Opinião

Ainda a guerra fiscal do ICMS no Distrito Federal

Autor

  • Celso Alves Feitosa

    é advogado especialista em Direito Tributário consultor jurídico sócio fundador de Alves Feitosa Advogados Associados ex-juiz do TIT-SP (1988 a 2015) e ex-conselheiro no Conselho de Contribuintes/Carf (1987 a 2004).

27 de abril de 2022, 13h03

 A claudicante jurisprudência dos nossos tribunais, por certo, é de conhecimento de todos aqueles que operam, de alguma forma, com o direito brasileiro. E para uma grande parte desses operadores tal situação advém, originariamente, do primado atinente ao livre convencimento motivado do juiz, o qual, em meio às circunstâncias factuais e jurídicas de dado processo, dará corpo e contorno às suas autônomas convicções.

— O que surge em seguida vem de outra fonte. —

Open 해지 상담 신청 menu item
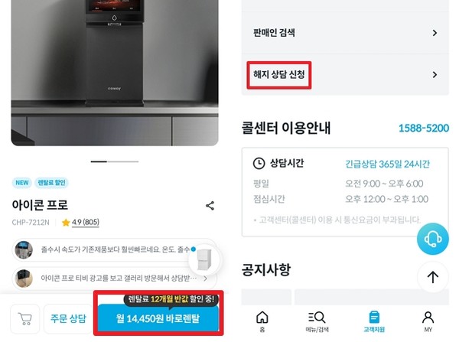459x342 pixels. (345, 75)
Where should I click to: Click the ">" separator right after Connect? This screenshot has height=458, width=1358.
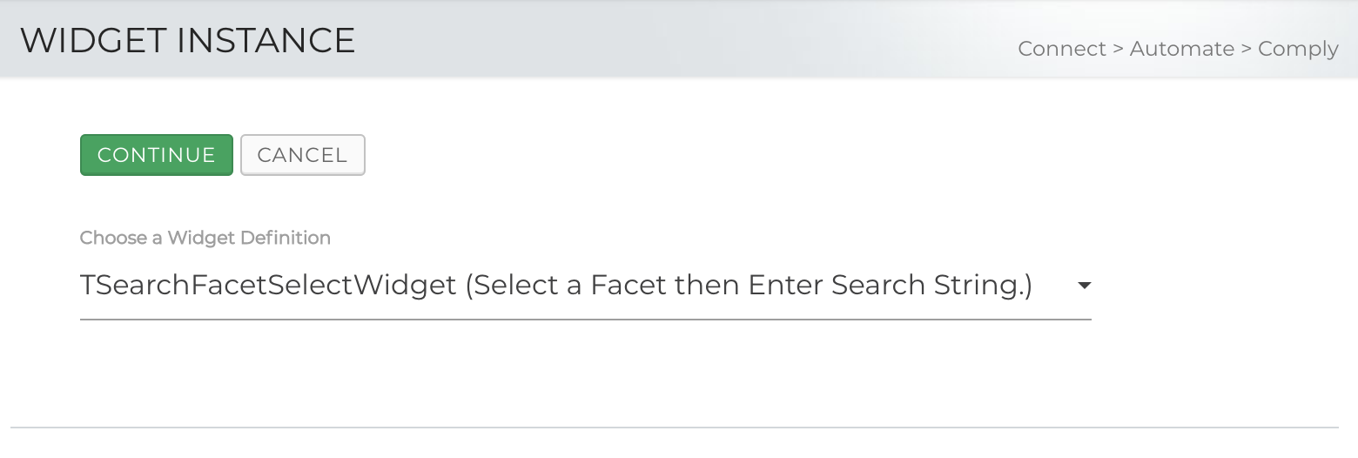click(x=1118, y=49)
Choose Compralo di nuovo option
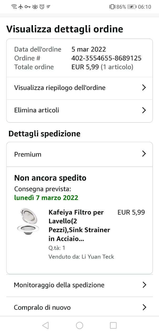The height and width of the screenshot is (335, 159). pyautogui.click(x=42, y=307)
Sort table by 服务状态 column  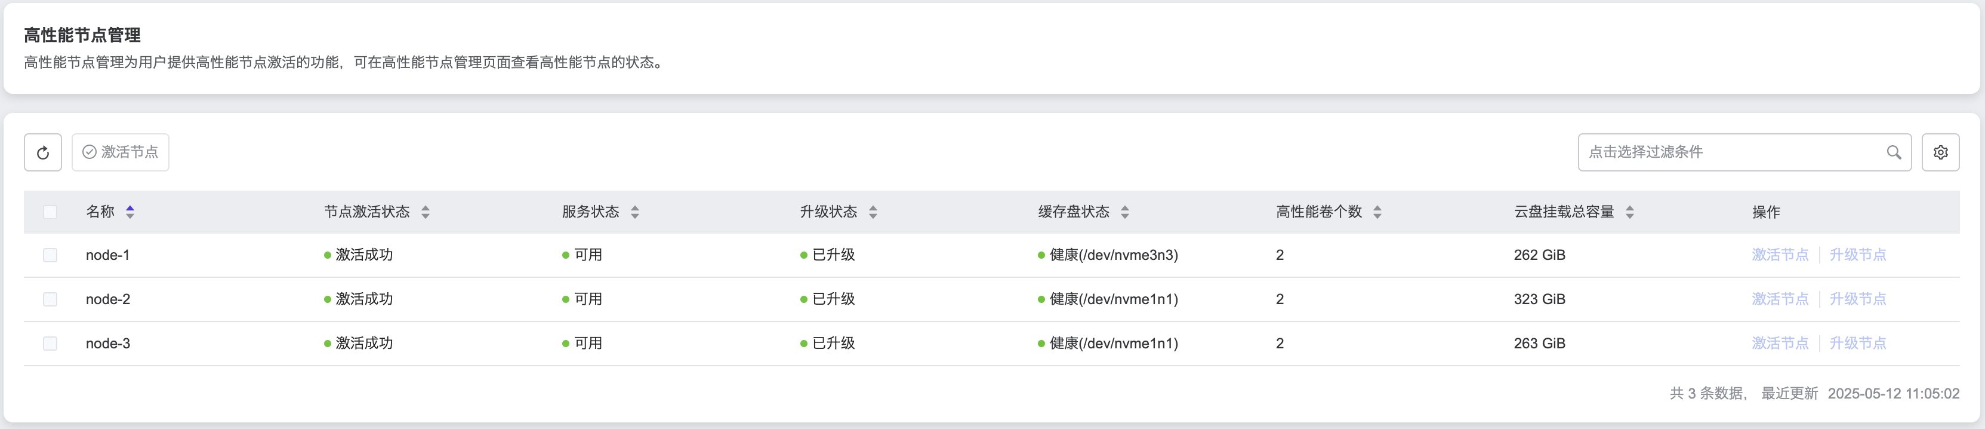(634, 211)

O problema, porém, ao nosso ver, é quando essa livre convicção desconsidera relevantes fatores exógenos que, uma vez renegados, acabam por comprometer o próprio direito que se busca preservar, indo de encontro com os interesses e anseios da sociedade que deveria ser tutelada, como um todo considerada, sobretudo quando não se mostram estabelecidos de forma clara, através de julgados oscilantes, critérios e condições claros e objetivos para fins de sua adoção com segurança.

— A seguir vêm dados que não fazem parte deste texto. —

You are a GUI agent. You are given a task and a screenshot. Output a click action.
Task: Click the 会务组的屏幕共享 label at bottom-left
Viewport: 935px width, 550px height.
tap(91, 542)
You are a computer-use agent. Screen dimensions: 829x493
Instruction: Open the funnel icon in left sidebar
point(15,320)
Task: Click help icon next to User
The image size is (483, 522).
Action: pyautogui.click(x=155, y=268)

Essa preocupação nos veio à lume, nesse exato momento, diante da recente, e, ferrenha divergência em âmbito do próprio STJ acerca da natureza jurídica a ser atribuída a dados planos de previdência privada aberta (PGBL e VGBL), cuja compreensão, se "investimentos", ou, se "seguros de vida", impacta sobremaneira a existência e tutela dos planos em si mesmos considerados, mormente em face de vários dos atos jurídicos típicos do nosso dia a dia, valendo citar, à guisa de exemplos, a partilha em divórcio, os seus efeitos pela morte de seu titular, as penhoras de forma geral etc., circunstâncias, que, em meio às intermináveis divergências de entendimento apenas acirram a insegurança e a instabilidade das  relações jurídicas.

Tal instabilidade torna à memória casos outros, igualmente emblemáticos e com forte potencial de prejuízos à Sociedade em que se inserem, em meio a tal inconstância decisória, destacando, como exemplo, agora, em âmbito tributário, a questão, incessante, da denominada "Guerra Fiscal" do ICMS entre Estados e Distrito Federal.

É, justamente, nesse contexto, diante das vicissitudes da jurisprudência pátria, que voltamos ao aludido tema, atinente à "Guerra Fiscal" do ICMS, mormente pelo grande valor jurídico que lhe sustenta, e, em especial, pela iminência de vermos respeitadas, ou, não, dadas balizas cujas naturezas, aliás, já lhes deveriam originariamente ser de ordem intransponível, com destaque, no que ora nos interessa, à segurança jurídica, à boa-fé e à isonomia diante de inúmeros contribuintes de ICMS do DF.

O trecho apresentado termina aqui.